Journal club: Dawei L. et al, 2019
Parallel deep neural networks for endoscopic OCT image segmentation
DAWEI LI| JIMIN WU| YUFAN HE|XINWEN YAO| WU YUAN|DEFU CHEN|HYEON-CHEOL PARK| SHAOYONG YU| JERRY L.PRINCE|XINGDE LI
Biomedical Optics Express, Vol. 10, Issue 3, pp. 1126-1135(2019)
This article reports parallel-trained deep neural networks for automated endoscopic OCT image segmentation feasible even with a limited training data set. These U-Net-based deep neural networks were trained using a modified dice loss function and manual segmentation of ultrahigh-resolution cross-sectional images collected by an 800 nm OCT endoscopic system. The method was tested on in vivo guinea pig esophagus images. Results showed its robust layer segmentation capability with a boundary error of 1.4 μm insensitive to lay topology disorders. The method was also applied to differentiating in vivo OCT esophagus images from an eosinophilic esophagitis (EOE) model and its control group, and the results demonstrated quantitative changes in the top esophageal layers’ thickness in the EOE model.
Parallel Networks Training for OCT Segmentation
The parallel-trained deep neural networks contained three U-Nets. The images and corresponding ground truth in the training data set were first divided along the lateral direction into eight non-overlapping sets of smaller images (termed slices) and then spatial augmented as the input for the U-Net. The net parameters were initialized randomly, following a normal distribution. The output of the U-Net was the prediction of the esophageal layers. The prediction was compared with the corresponding manual segmentation with a selected loss function. The output of the loss function was used to update the U-Net parameters. The training process was repeated until the loss function reached its minimum. The trained net was then used for automated image segmentation.

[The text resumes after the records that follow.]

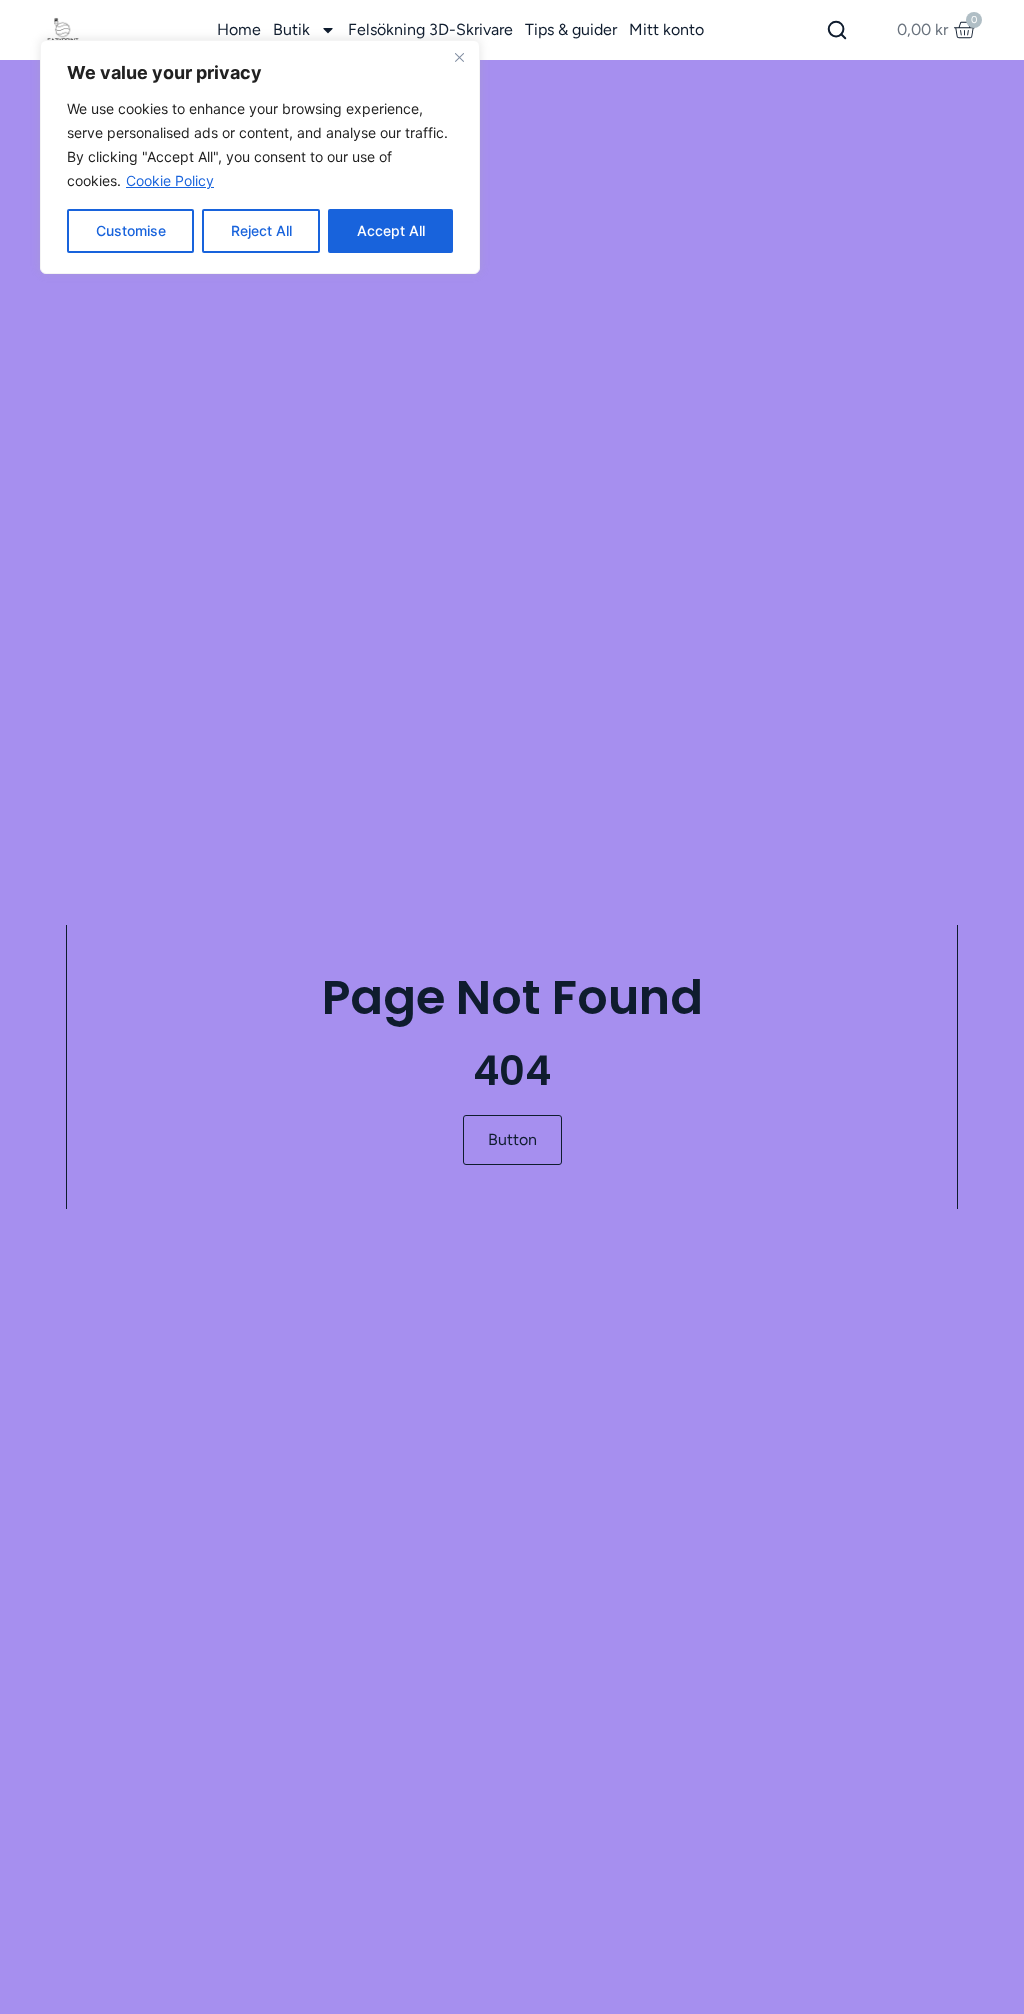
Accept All (391, 230)
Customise (131, 230)
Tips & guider (571, 29)
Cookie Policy (170, 180)
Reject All (261, 230)
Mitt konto (666, 29)
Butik (291, 29)
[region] (260, 157)
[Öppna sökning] (837, 30)
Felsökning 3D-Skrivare (430, 29)
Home (239, 29)
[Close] (459, 57)
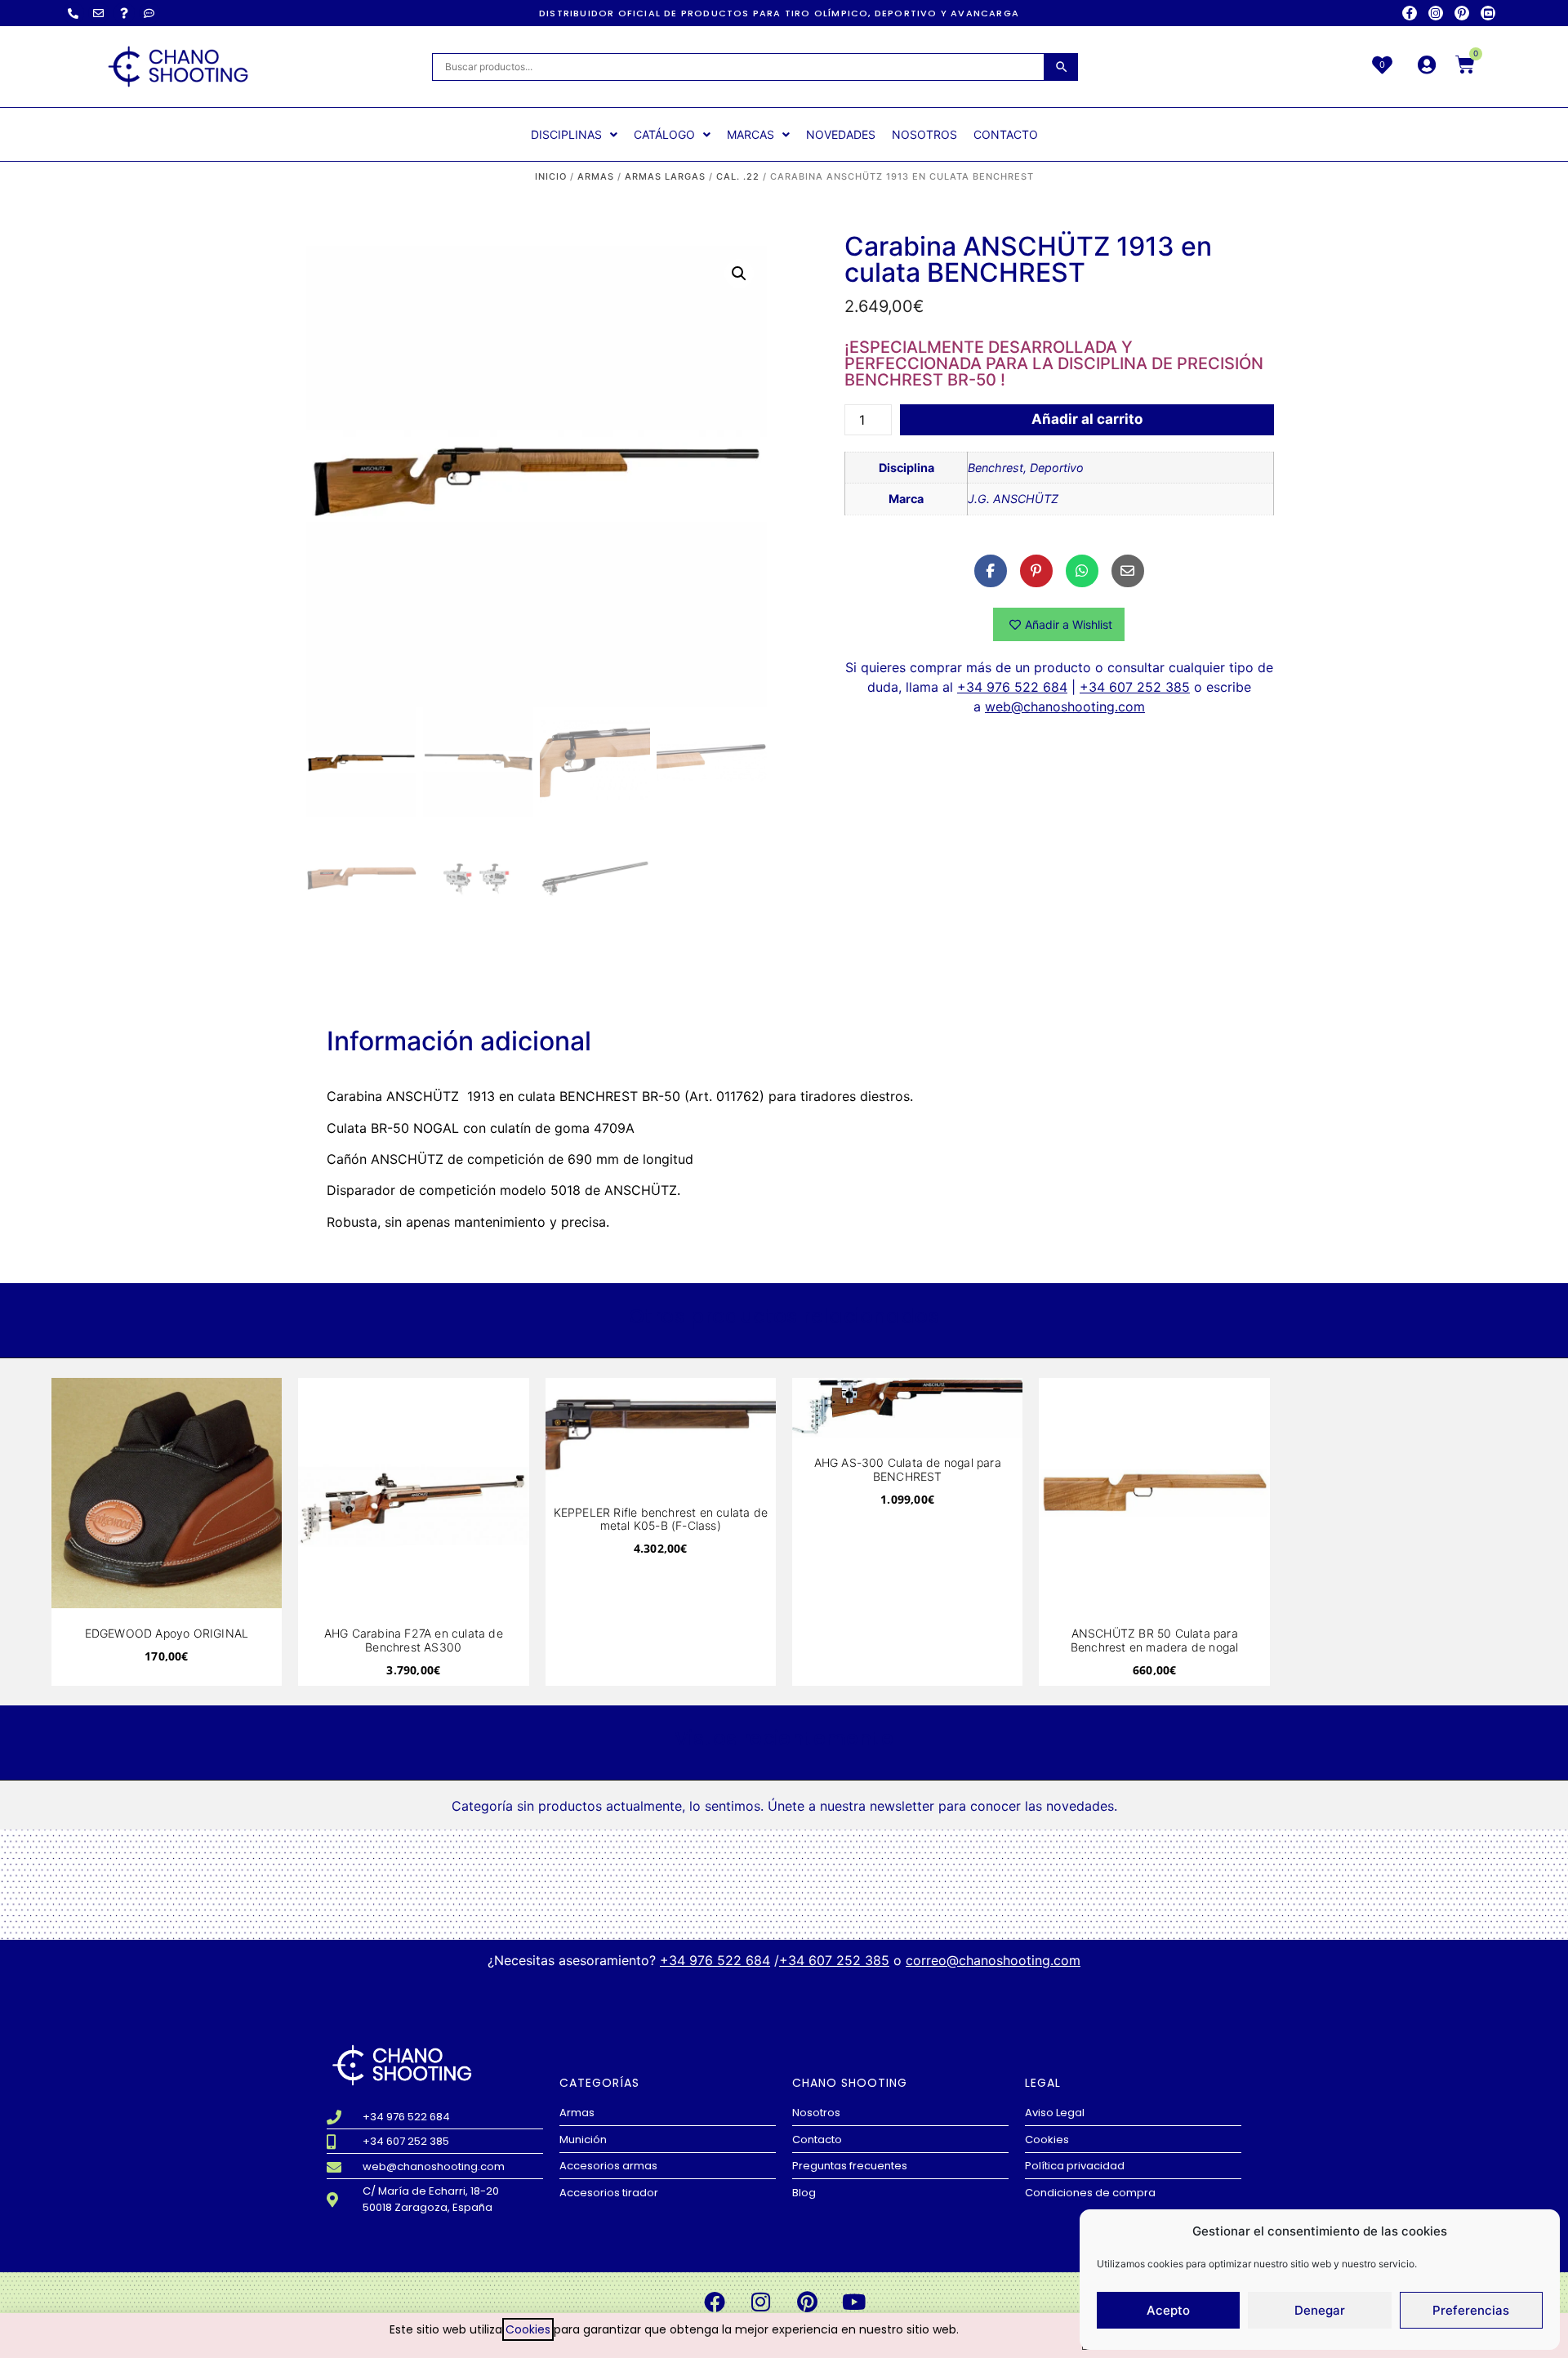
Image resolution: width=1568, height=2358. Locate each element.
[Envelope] (98, 13)
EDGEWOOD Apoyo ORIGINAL (167, 1633)
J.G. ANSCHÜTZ (1013, 499)
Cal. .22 (738, 176)
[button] (739, 273)
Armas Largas (665, 176)
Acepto (1168, 2310)
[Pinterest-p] (1461, 13)
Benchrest (995, 468)
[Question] (124, 13)
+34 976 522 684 (1012, 687)
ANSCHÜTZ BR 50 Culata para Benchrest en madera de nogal (1155, 1640)
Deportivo (1057, 468)
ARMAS (595, 176)
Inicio (551, 176)
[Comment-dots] (149, 13)
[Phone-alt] (73, 13)
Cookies (528, 2329)
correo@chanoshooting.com (993, 1960)
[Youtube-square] (1488, 13)
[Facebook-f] (1409, 13)
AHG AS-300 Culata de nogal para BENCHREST (907, 1469)
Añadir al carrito (1087, 419)
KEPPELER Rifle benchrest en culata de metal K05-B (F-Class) (661, 1519)
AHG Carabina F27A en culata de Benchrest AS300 (413, 1640)
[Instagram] (1435, 13)
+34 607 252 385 (1135, 687)
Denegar (1319, 2310)
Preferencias (1470, 2310)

During the training process, the randomly initialized net parameters were updated for layer prediction by minimizing a loss function. Weighted multi-class dice loss function was selected to evaluate the difference between the prediction and manual segmentation.
Spatial augmentation such as horizontal flipping, translating, and cropping can enlarge the training data set and has served as a standard step in the training stage. Two more networks was also trained separately by the original training data set added with different levels of zero-mean Gaussian noises.
This paper proposes solution for segmenting five layers (number predefined) of upper digest tract. Two main strategies (Small window training; and the fusion of three same nets trained on different data-set) are used.
For endoscopic OCT images collected from other disease models or human subjects with disrupted layer structures such as Barrett’s esophagus, the networks need to be re-trained and tested with relevant images. The computational cost of this new method is also investigated, although the speed is expected to be improved, this method would be very attractive for future real-time layer segmentation and tracking in various clinical applications.